PostgreSQL 10.0 preview 性能增强 - OLAP提速框架, Faster Expression Evaluation Framework(含JIT)

标签

PostgreSQL , 10.0 , llvm , jit , Faster Expression Evaluation Framework


背景

PostgreSQL 10.0有可能会融合JIT,向量计算等技术,提供一个通用的,便于高效协作,提升OLAP性能的一个开发框架。

虽然目前社区有朋友已经提供了LLVM和向量计算的插件,很显然社区是想在内核中直接整合这些计算的。加油PostgreSQL

《分析加速引擎黑科技 - LLVM、列存、多核并行、算子复用 大联姻 - 一起来开启PostgreSQL的百宝箱》

《PostgreSQL 向量化执行插件(瓦片式实现) 10x提速OLAP》

Hi Everyone,  

TL;DR: Making things faster. Architectural evalation.  

as some of you might be aware I've been working on making execution of
larger queries in postgresl faster. While working on "batched execution"
I came to the conclusion that, while necessary, isn't currently showing
a large benefit because expression evaluation and tuple deforming are
massive bottlenecks.  

I'm posting a quite massive series of WIP patches here, to get some
feedback.  

Tuple deforming is slow because of two reasons:  

1) It's the first thing that accesses tuples, i.e. it'll often incur
   cache misses. That's partially fundamental, but also partially can be
   addressed, e.g. through changing the access order in heap as in [1].
2) Tuple deforming has a lot of unpredicatable branches, because it has
   to cope with various types of fields. We e.g. perform alignment in a
   lot of unneeded cases, do null checks for NOT NULL columns et al.  

I tried to address 2) by changing the C implementation. That brings some
measurable speedups, but it's not huge. A bigger speedup is making
slot_getattr, slot_getsomeattrs, slot_getallattrs very trivial wrappers;
but it's still not huge.  Finally I turned to just-in-time (JIT)
compiling the code for tuple deforming. That doesn't save the cost of
1), but it gets rid of most of 2) (from ~15% to ~3% in TPCH-Q01).  The
first part is done in 0008, the JITing in 0012.  

Expression evaluation and projection is another major bottleneck.
1) Our recursive expression evaluation puts a *lot* of pressure on the
   stack.
2) There's a lot of indirect function calls when recursing to other
   expression nodes. These are hard to predict, because the same node
   type (say ExecEvalAnd()) is used in different parts of an expression
   tree, and invokes different sub-nodes.
3) The function calls to operators and other functions are hard to
   predict, leading to a significant number of pipeline stalls.
4) There's a fair amount of pg_list.h list style iteration going on,
   those are cache and pipeline inefficient.  

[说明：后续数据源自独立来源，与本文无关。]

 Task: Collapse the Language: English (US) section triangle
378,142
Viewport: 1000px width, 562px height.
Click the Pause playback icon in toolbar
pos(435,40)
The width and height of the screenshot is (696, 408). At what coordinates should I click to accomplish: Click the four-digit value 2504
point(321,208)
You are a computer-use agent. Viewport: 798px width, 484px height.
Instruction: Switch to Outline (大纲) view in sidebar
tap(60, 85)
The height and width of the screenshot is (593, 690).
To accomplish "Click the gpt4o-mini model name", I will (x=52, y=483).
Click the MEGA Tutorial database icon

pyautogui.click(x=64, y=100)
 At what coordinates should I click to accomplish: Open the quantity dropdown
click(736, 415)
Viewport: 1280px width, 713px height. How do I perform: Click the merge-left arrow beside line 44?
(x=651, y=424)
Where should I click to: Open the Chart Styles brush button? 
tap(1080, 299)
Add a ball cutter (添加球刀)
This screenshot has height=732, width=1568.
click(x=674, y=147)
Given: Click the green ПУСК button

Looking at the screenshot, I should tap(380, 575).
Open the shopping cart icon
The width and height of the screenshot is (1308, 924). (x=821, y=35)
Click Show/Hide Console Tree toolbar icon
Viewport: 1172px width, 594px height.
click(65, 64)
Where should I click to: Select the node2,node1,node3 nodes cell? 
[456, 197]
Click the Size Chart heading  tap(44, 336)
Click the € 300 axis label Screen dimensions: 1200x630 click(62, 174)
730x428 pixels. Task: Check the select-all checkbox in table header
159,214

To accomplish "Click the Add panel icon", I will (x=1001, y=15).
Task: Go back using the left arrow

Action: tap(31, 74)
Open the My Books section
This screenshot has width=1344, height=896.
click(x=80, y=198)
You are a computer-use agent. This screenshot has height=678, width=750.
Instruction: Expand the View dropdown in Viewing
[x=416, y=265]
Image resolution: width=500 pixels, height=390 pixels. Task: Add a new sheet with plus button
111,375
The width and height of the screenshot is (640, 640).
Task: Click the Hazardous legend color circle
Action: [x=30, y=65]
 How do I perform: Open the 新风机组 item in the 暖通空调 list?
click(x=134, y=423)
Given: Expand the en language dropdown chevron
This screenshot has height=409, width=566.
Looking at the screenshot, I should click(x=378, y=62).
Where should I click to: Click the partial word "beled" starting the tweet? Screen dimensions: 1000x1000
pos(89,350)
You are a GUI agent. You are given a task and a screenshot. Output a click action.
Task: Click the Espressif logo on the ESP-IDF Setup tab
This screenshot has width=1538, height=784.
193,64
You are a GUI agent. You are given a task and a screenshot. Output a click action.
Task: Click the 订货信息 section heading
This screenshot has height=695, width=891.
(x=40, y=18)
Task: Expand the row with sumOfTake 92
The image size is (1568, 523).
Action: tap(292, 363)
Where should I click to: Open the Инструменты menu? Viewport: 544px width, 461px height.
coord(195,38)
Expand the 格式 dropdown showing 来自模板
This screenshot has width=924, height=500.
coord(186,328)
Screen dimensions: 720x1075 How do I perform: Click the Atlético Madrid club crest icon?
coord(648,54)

After some experimenting I came to the conclusion that the recursive
processing is a fundamental impediment to making this faster.  I've
converted (0006) expression processing and projection into an opcode
dispatch based interpreter. That yields, especially for complex
expressions and larger projections a significant speedup in itself.  But
similarly to the deforming, expression evaluation remains a bottleneck
after that, primarily because there's still a lot of unpredictable jump
and calls, and because loads/stores have to be complex
(e.g. ExprContext->ecxt_innertuple->tts_values[i]/tts_isnull[i] for a
single scalar var evaluation).   Using the opcode based representation
of expression evaluation (as it's nearly linear, and has done a lot of
the lookups ahead of time), it's actually quite easy to  

*After JITing expression evaluation itself is more than ten times faster
than before*.  

But unfortunately that doesn't mean that queries are ten times faster -
usually we'll hit bottlenecks elsewhere relatively soon.  WRT to
expression evaluation, the biggest cost afterwards are the relatively
high overhead V1 function calls - register based parameter passing is a
lot faster.  

After experimenting a bit with doing JITing manually (a lot of
eye-stabbing kind of fun), I chose to use LLVM.  

An overview of the patch-queue so far:
0001  Make get_last_attnums more generic.  

Boring prerequisite.  

0002  More efficient AggState->pertrans iteration.  

Relatively boring minor optimization, but it turns out to be a easily
hit bottleneck. Will commit independently.  

0003  Avoid materializing SRFs in the FROM list.
0004  Allow ROWS FROM to return functions as single record column.
0005  Basic implementation of targetlist SRFs via ROWS FROM.
0006  Remove unused code related to targetlist SRFs.  

These are basically just pre-requisites for the faster expression
evaluation, and discussed elsewhere [2].  This implementation is *NOT*
going to survive, because we ended coming to the conclusion that using a
separate executor node to expand SRFs is a btter plan. But the new
expression evaluation code won't be able to handle SRFs...  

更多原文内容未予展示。